WHAT NEEDS TO BE DONE: Copy out the items below, changing every "Describe the element" to "Identify the element" and leaving the rest unchanged.

[Saved data entries]
== Segment start ==
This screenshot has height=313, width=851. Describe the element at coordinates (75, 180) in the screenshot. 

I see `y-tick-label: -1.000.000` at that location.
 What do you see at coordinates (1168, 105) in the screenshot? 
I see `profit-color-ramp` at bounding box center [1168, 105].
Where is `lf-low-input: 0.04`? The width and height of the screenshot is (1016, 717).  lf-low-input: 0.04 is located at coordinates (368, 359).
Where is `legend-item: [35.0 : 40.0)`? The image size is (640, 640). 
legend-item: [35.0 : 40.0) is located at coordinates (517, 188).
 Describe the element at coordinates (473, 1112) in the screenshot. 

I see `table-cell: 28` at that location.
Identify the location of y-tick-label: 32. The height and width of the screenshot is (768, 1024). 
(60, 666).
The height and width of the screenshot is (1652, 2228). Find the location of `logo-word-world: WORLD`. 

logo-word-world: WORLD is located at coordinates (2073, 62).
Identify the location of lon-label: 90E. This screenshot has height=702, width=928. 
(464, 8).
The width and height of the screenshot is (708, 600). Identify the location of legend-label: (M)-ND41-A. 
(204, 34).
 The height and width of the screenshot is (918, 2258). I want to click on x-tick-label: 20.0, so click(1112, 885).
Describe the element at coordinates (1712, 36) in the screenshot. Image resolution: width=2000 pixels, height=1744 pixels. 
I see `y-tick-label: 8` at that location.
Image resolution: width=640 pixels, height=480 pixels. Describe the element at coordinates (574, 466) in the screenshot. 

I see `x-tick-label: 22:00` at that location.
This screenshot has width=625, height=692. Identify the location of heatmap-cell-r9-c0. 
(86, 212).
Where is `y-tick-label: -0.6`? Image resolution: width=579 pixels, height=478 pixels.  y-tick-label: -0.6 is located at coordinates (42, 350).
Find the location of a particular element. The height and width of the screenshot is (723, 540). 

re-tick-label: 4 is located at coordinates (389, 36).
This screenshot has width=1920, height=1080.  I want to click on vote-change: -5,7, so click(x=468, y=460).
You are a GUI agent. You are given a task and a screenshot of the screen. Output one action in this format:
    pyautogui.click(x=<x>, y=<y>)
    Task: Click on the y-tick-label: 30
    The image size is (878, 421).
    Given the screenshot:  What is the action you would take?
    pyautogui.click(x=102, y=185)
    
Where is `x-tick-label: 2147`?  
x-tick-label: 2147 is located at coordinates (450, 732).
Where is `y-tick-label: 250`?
== Segment end ==
YOUR SOLUTION:
This screenshot has height=313, width=851. Identify the element at coordinates (75, 180) in the screenshot. 

I see `y-tick-label: -1.000.000` at that location.
 What do you see at coordinates (1168, 105) in the screenshot? 
I see `profit-color-ramp` at bounding box center [1168, 105].
Where is `lf-low-input: 0.04`? The width and height of the screenshot is (1016, 717).  lf-low-input: 0.04 is located at coordinates (368, 359).
Where is `legend-item: [35.0 : 40.0)`? The image size is (640, 640). 
legend-item: [35.0 : 40.0) is located at coordinates (517, 188).
 Identify the element at coordinates (473, 1112) in the screenshot. 

I see `table-cell: 28` at that location.
Identify the location of y-tick-label: 32. The height and width of the screenshot is (768, 1024). 
(60, 666).
The height and width of the screenshot is (1652, 2228). Find the location of `logo-word-world: WORLD`. 

logo-word-world: WORLD is located at coordinates (2073, 62).
Identify the location of lon-label: 90E. This screenshot has height=702, width=928. 
(464, 8).
The width and height of the screenshot is (708, 600). Identify the location of legend-label: (M)-ND41-A. 
(204, 34).
 The height and width of the screenshot is (918, 2258). I want to click on x-tick-label: 20.0, so click(1112, 885).
Identify the element at coordinates (1712, 36) in the screenshot. Image resolution: width=2000 pixels, height=1744 pixels. 
I see `y-tick-label: 8` at that location.
Image resolution: width=640 pixels, height=480 pixels. Identify the element at coordinates (574, 466) in the screenshot. 

I see `x-tick-label: 22:00` at that location.
This screenshot has width=625, height=692. Identify the location of heatmap-cell-r9-c0. 
(86, 212).
Where is `y-tick-label: -0.6`? Image resolution: width=579 pixels, height=478 pixels.  y-tick-label: -0.6 is located at coordinates (42, 350).
Find the location of a particular element. The height and width of the screenshot is (723, 540). 

re-tick-label: 4 is located at coordinates (389, 36).
This screenshot has width=1920, height=1080.  I want to click on vote-change: -5,7, so click(x=468, y=460).
You are a GUI agent. You are given a task and a screenshot of the screen. Output one action in this format:
    pyautogui.click(x=<x>, y=<y>)
    Task: Click on the y-tick-label: 30
    The image size is (878, 421).
    Given the screenshot:  What is the action you would take?
    pyautogui.click(x=102, y=185)
    
Where is `x-tick-label: 2147`?  
x-tick-label: 2147 is located at coordinates (450, 732).
Where is `y-tick-label: 250`?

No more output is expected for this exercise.